Problems to solve:
A – Copy the part of the hotel investment passage between "Still, she said, there" and "sharing fifth place.", inclusive, word for word.
B – List every city named in the section of the hotel investment passage headed "Dutch masters," giving each city's percentage.
C – Continue the hotel investment passage from where it stops, writing the next part.

Provided passage below:

Still, she said, there are clear signs of optimism. “Investors from China and North America are likely to capitalize on the weakness of sterling and still see the continent as offering potential.”

Dutch masters

Amsterdam has claimed London’s former position as the most attractive hotel investment destination in Europe after more than a third (34 percent) of respondents ranked the Dutch capital in the top spot. London (32 percent) had held the No. 1 ranking for the last two years. Barcelona (28 percent) and Dublin (24 percent) followed, with Berlin and Madrid (both 18 percent) sharing fifth place.
 
“Concerns around supply and uncertainty as to corporate sentiment in particular led to London narrowly missing a hat trick,” Reid said. “Nevertheless, the city remains a standout destination. The UK capital has seen several years of phenomenal inbound investment as investors from all over the globe have sought to capitalize on the city’s unrivaled position as a proven destination for both business and leisure.”

Resilience in the Regions

For the third year in succession, industry leaders have named Edinburgh (47 percent) the most attractive hotel investment destination in the UK outside of London, closely followed by Manchester (46 percent, up from 40 percent last year) and a resurgent Birmingham (22 percent, up from 9 percent). In Europe, respondents believe that the Scottish capital is now as attractive to investors as the likes of Rome and Lisbon.
 
“Similar to the Continent, deal activity in Regional UK has been behind 2015’s record year (an estimated £8 billion in transactions) and a number of deals that were in progress or anticipated to come to market were delayed due to the uncertainty surrounding the Brexit,” Reid said. “While domestic buyers have dominated investment, there simply hasn’t been enough stock to repeat last year’s trend for large portfolio deals.
 
Deals have increased in the UK regions, however, as the pound’s value declines and the UK becomes more affordable for international visitors. “Furthermore, despite initial uncertainty in the immediate aftermath of the Brexit vote, we have recently seen a rejuvenation of interest from foreign capital driven by their appetite for income and the opportunity to capitalize on sterling’s depreciation,” Reid said. “As well as expectations for Asian capital to dominate activity, industry leaders have also highlighted domestic investment as a key driver of regional deal flow in 2017.”

End of Provided passage.
Information provided below:

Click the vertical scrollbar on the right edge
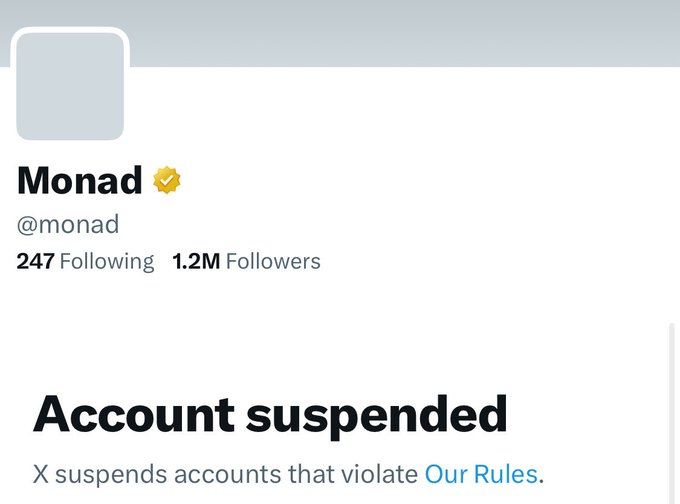This screenshot has height=504, width=680. click(673, 410)
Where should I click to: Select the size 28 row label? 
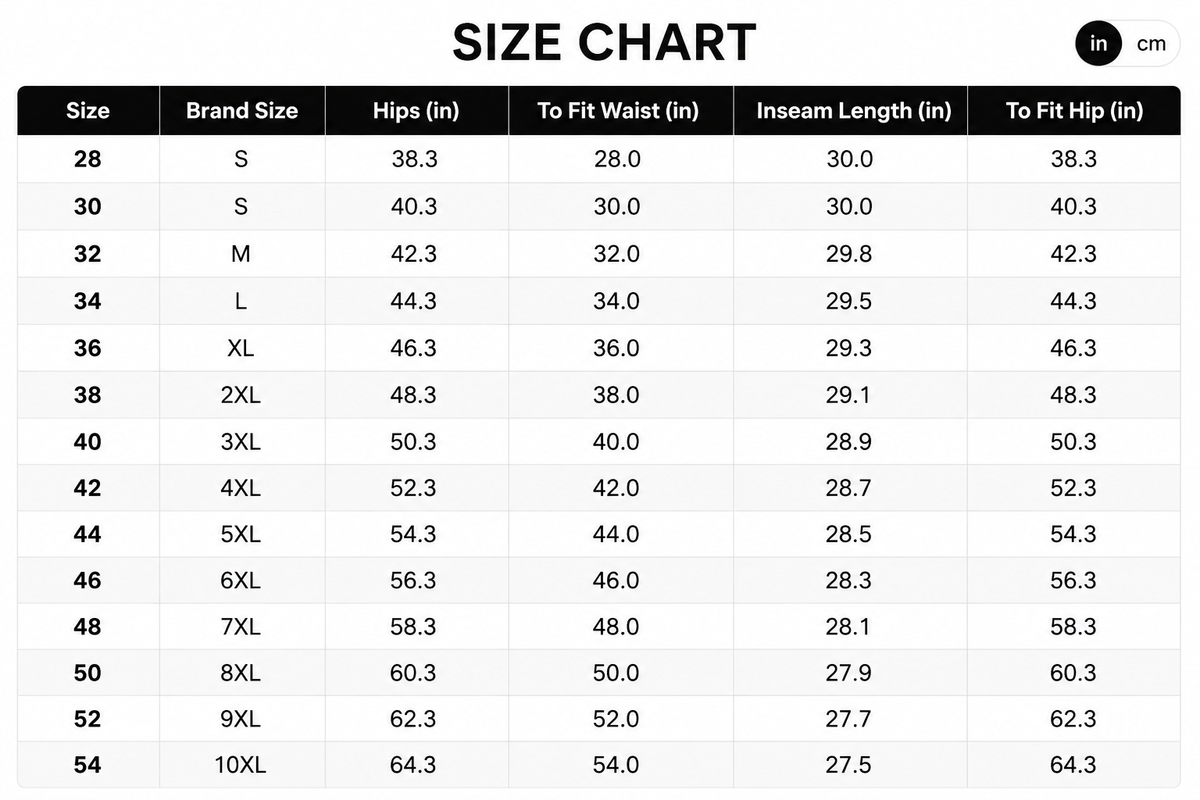click(x=88, y=159)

End of Information provided.

Expected outputs:
A –
Still, she said, there are clear signs of optimism. “Investors from China and North America are likely to capitalize on the weakness of sterling and still see the continent as offering potential.”

Dutch masters

Amsterdam has claimed London’s former position as the most attractive hotel investment destination in Europe after more than a third (34 percent) of respondents ranked the Dutch capital in the top spot. London (32 percent) had held the No. 1 ranking for the last two years. Barcelona (28 percent) and Dublin (24 percent) followed, with Berlin and Madrid (both 18 percent) sharing fifth place.

B –
Amsterdam (34 percent)
London (32 percent)
Barcelona (28 percent)
Dublin (24 percent)
Berlin (18 percent)
Madrid (18 percent)

C –
Slowing economic growth (66 percent) and increased employee costs (52 percent), are the principal concerns in the Regional UK, followed by the fallout from Brexit (42 percent). Two-thirds (64 percent) of respondents believe that owners will focus on improving profitability as part of a 2017 strategy.

“Increasing labor costs have long been a concern to UK hotel investors,” Reid said. “Assuming Article 50 is triggered (and the negotiation process begins), any restrictions on the employment of EU nationals could prompt a tighter labor market with potential cost implications.”

Despite these concerns, half of industry leaders expect Regional UK RevPAR growth to be between 3-5 percent in 2017.

SE Hotels Profit Growth

Hoteliers in the UK’s South East region saw profit growth of 10 percent in 2014 and 8.4 percent in 2015. For 2016, year-to-date performance suggests hoteliers in the region are on course for another good year, according to the latest data from HotStats.  

Despite year-on-year growth in Gross Operating Profit per Available Room slowing to +1.1 percent in September, South East hoteliers have recorded a 5.5 percent increase for the third quarter of 2016, to £48.85, equivalent to a conversion of 39.1 percent of total revenue.  

Astute cost management has driven growth in profit per room at hotels in the South East this year as much as top line increases, with the 5.5 percent year-to-date GOPPAR increase being achieved on the back of a year-on-year TRevPAR (Total Revenue per Available Room) increase of just 2.8 percent. Despite a 1.7 percent increase in payroll on a per available room basis, to £33.13 from £32.57, savings in overheads of 1.2 percent on a per available room basis have helped to maintain the growth in profit per room.